Answer to the Question 03/03
PLANK ON A LOG
The question was:
A thin plank is placed on a log of semicircular cross section. If the plank is slightly
tilted it will start oscillating. Find the frequency
of the oscillations. Assume that all masses and dimensions are known.
(5/03) The problem has been solved
(12/3/03) by Alex Smolyanitskiy
(e-mail shurakbh@hotmail.com),
(12/3/03) by
Chetan Mandayam Nayakar (e-mail mn_chetan@yahoo.com),
(1/4/03) by
Zoran Hadzibabic (e-mail zoran@mit.edu),
and (7/4/03) by Luca Visinelli (e-mail
luca.visinelli@libero.it).
Alex Smolyanitskiy treated such a problem long before it was published in our QUIZ. Thus, he submitted
and extremely detailed solution which even accounts for details that we neglected
and can be seen in this postscipt file.
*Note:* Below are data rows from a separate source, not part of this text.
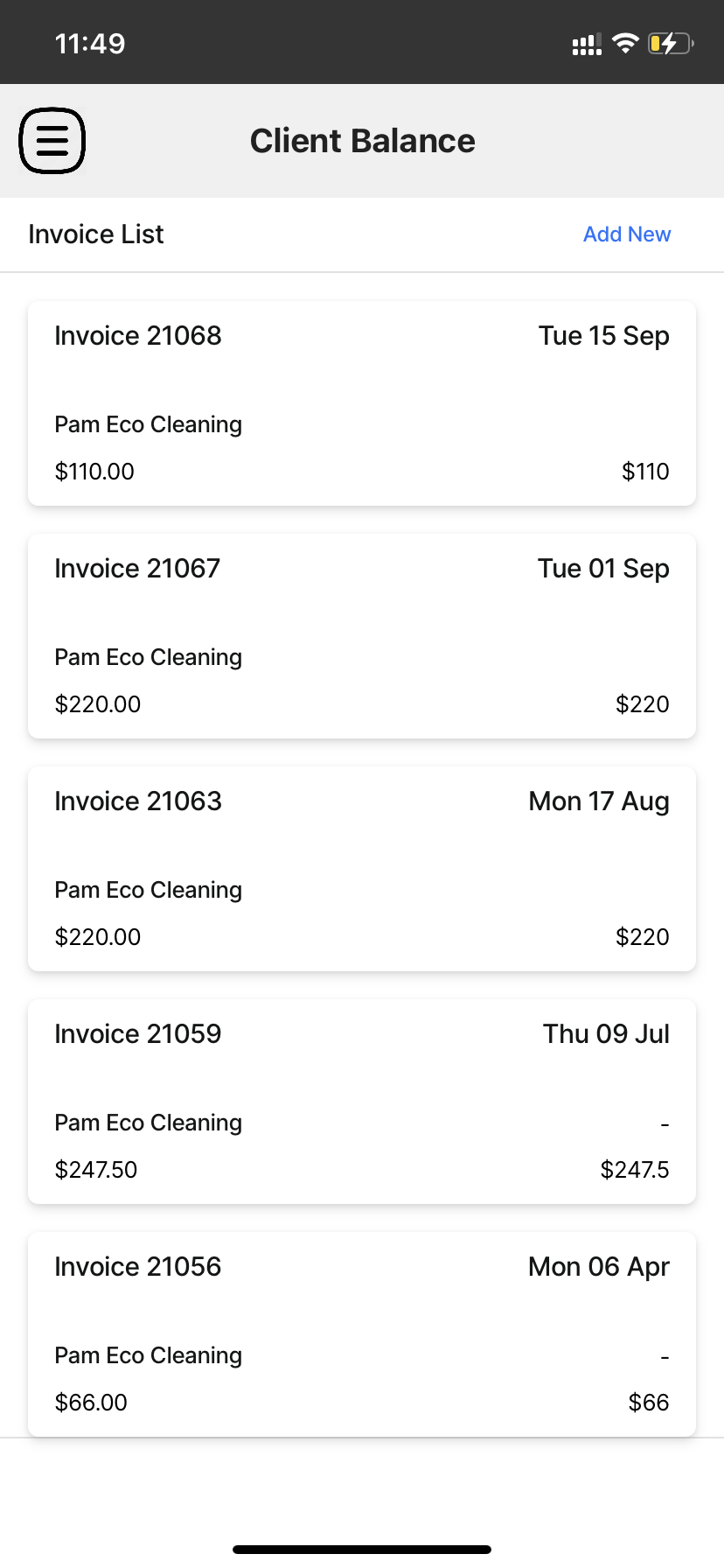Tap the battery charging icon
The image size is (724, 1568).
click(671, 43)
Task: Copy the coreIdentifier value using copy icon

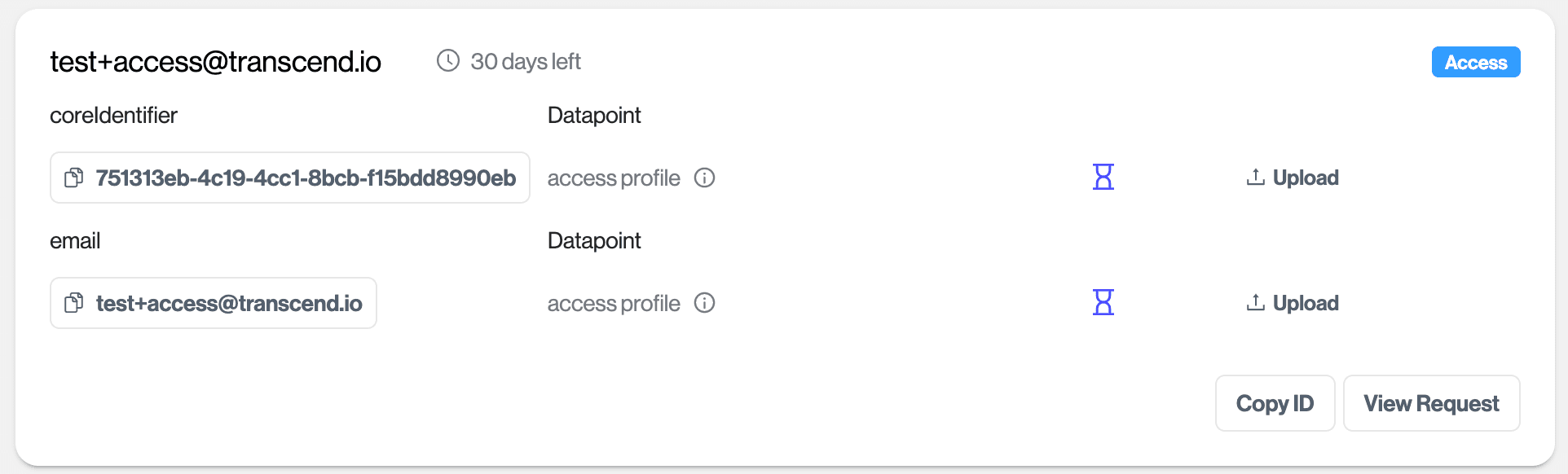Action: coord(74,178)
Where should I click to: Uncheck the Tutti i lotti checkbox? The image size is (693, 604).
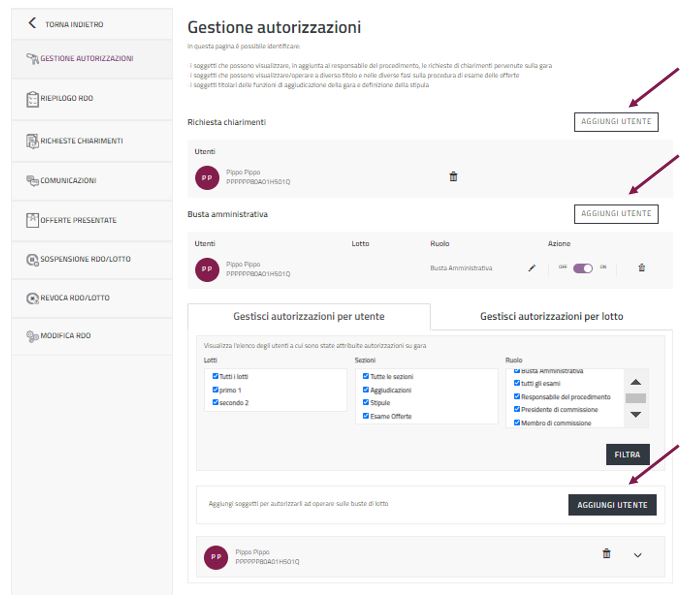click(215, 376)
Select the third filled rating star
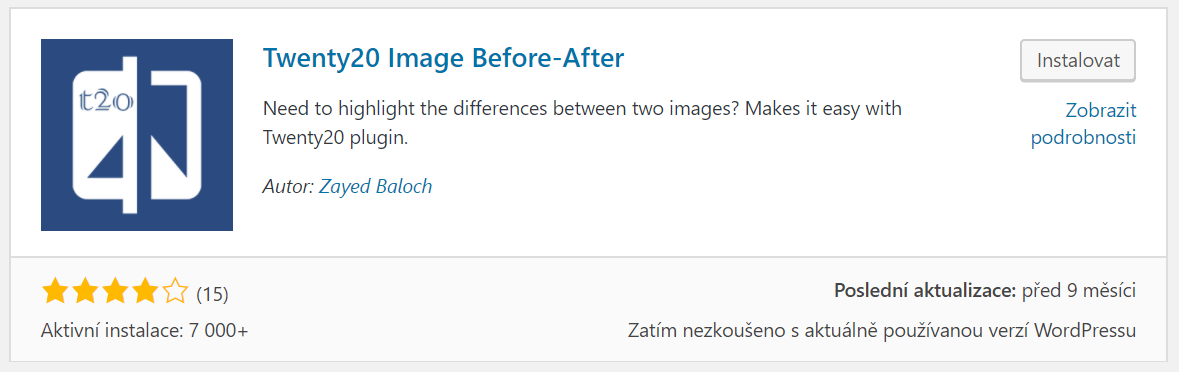The height and width of the screenshot is (372, 1179). [x=114, y=292]
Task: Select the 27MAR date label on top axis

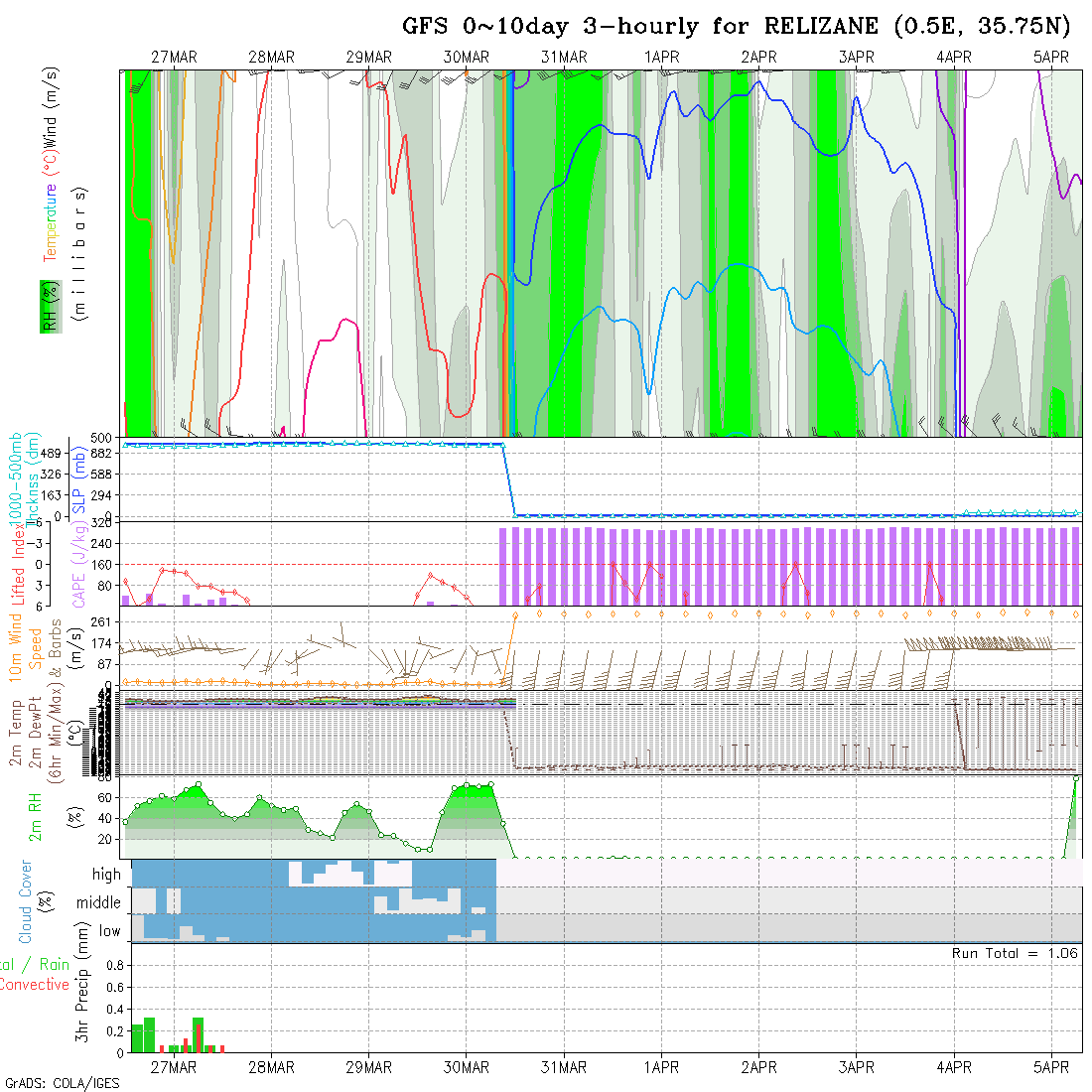Action: pos(174,58)
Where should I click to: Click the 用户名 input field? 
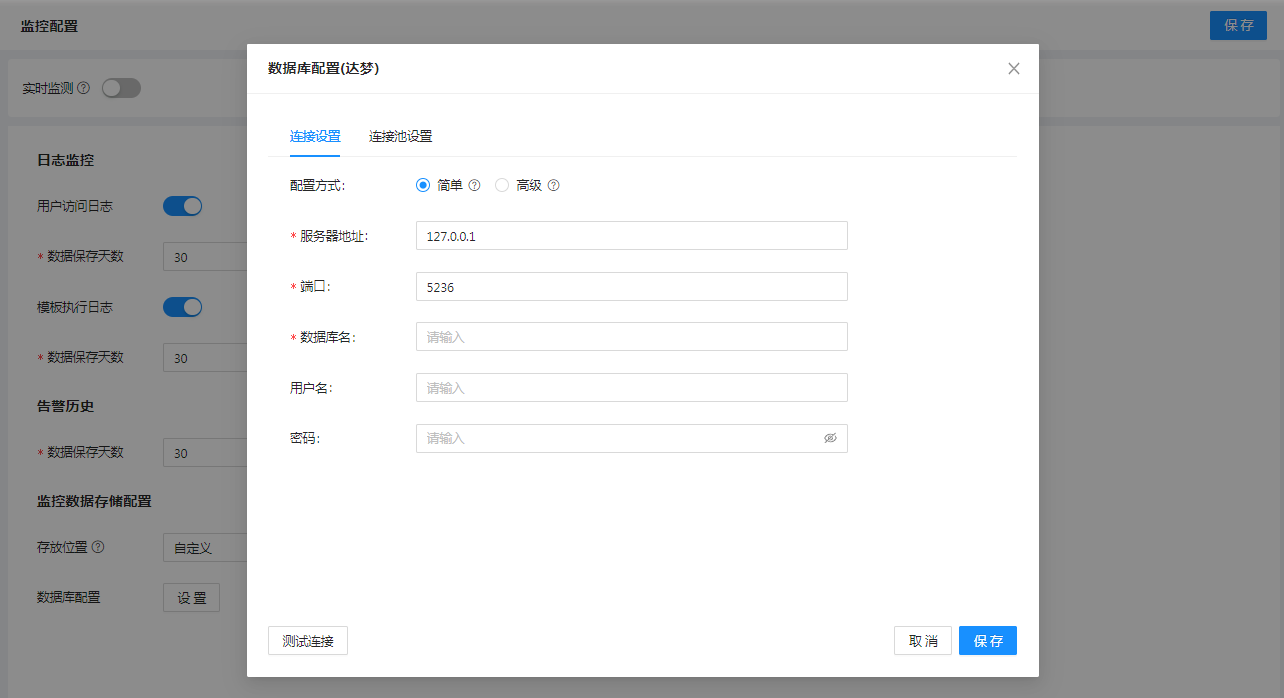[631, 388]
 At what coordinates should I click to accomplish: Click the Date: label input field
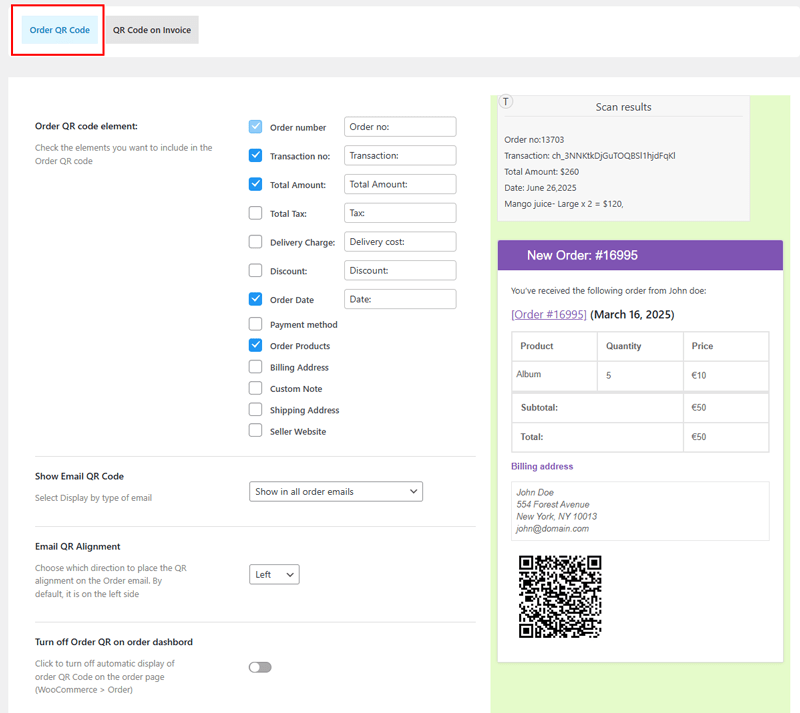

A nice solution of the problem
also has been submitted (12/5/03) by Matthias Punk (e-mail
matze.p@gmx.net) - see his solution in this
postscipt file.
The answer: The angular frequency of oscillation will be sqrt{12gR/L2},
where L is the length of ther plank, R is the radius of the log, and g
is the acceleration of free fall.
The solution:
We first notice that once the plan is deflected by angle {theta} the restoring
torque (to the lowest order in {theta} is MgR{theta}, where M and L
are the mass and the length of the plank. This should be equated with the moment of interia
ML2/12 of the plank around its center multiplied by angular acceleration.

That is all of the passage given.